→ **Exercise goal**
Set down word for word each line from the one containing "Task: Click the ghdown.obfs.dev download URL" through the end of the records, both included. Do not copy any pictures.

→ **Entries supplied**
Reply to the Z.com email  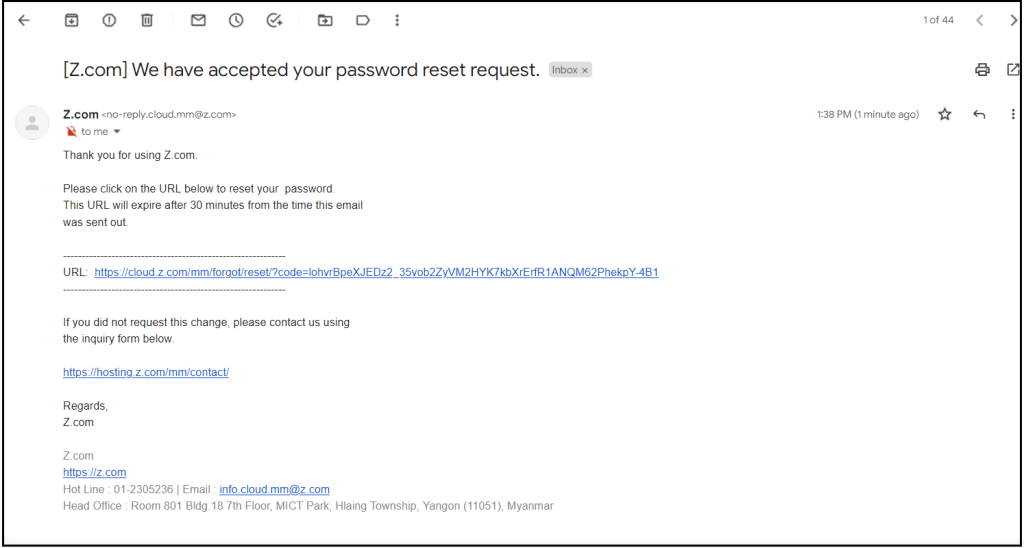coord(979,114)
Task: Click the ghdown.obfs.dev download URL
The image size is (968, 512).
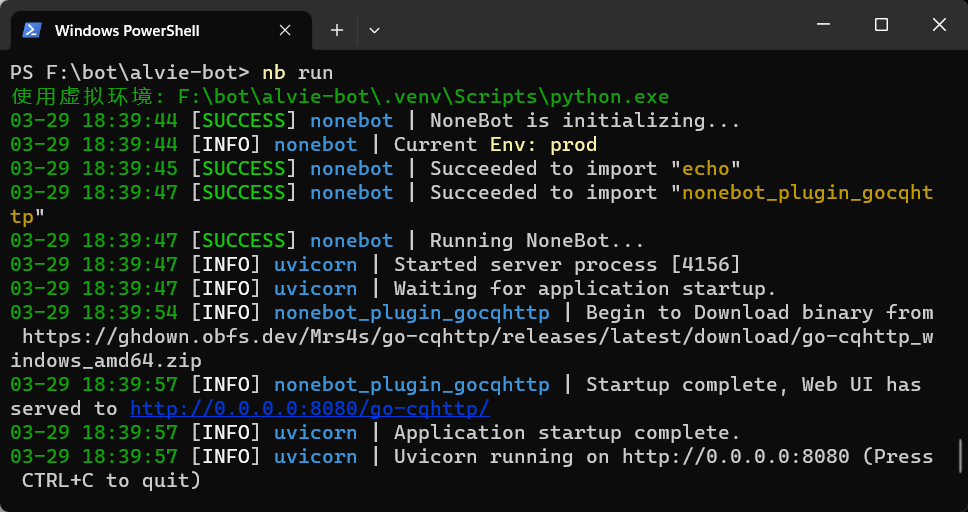Action: click(470, 337)
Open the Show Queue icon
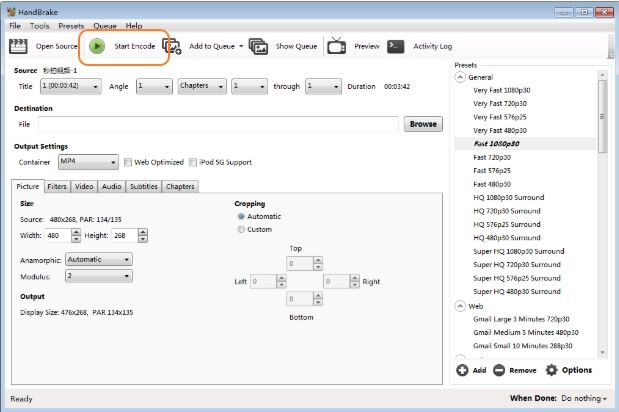Viewport: 619px width, 412px height. coord(258,46)
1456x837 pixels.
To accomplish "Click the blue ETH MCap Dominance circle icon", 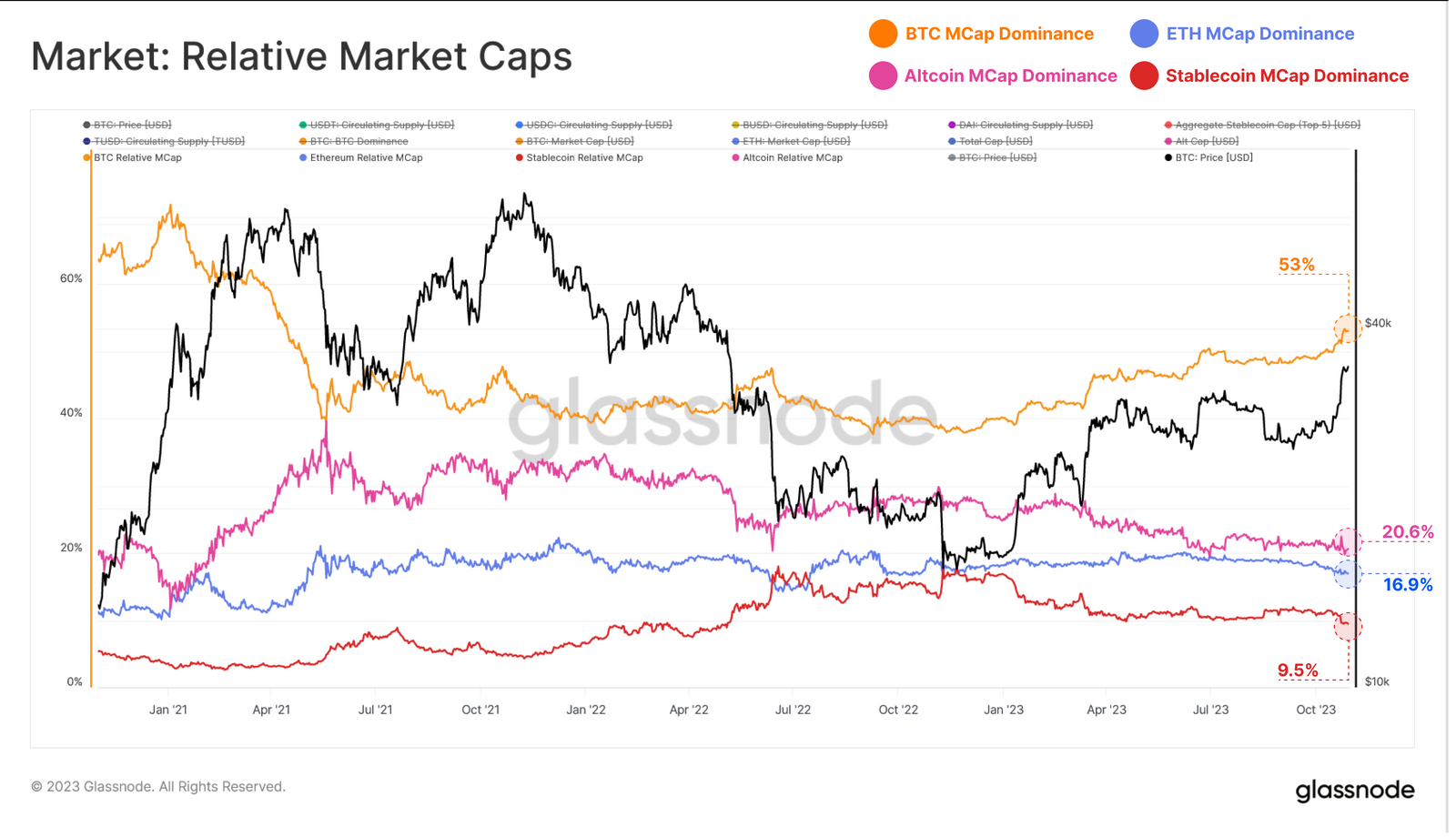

→ **Response to the task**
Task: Click the ghdown.obfs.dev download URL
The image size is (968, 512).
Action: click(470, 337)
Open the Show Queue icon
Viewport: 619px width, 412px height. coord(258,46)
1456x837 pixels.
To accomplish "Click the blue ETH MCap Dominance circle icon", 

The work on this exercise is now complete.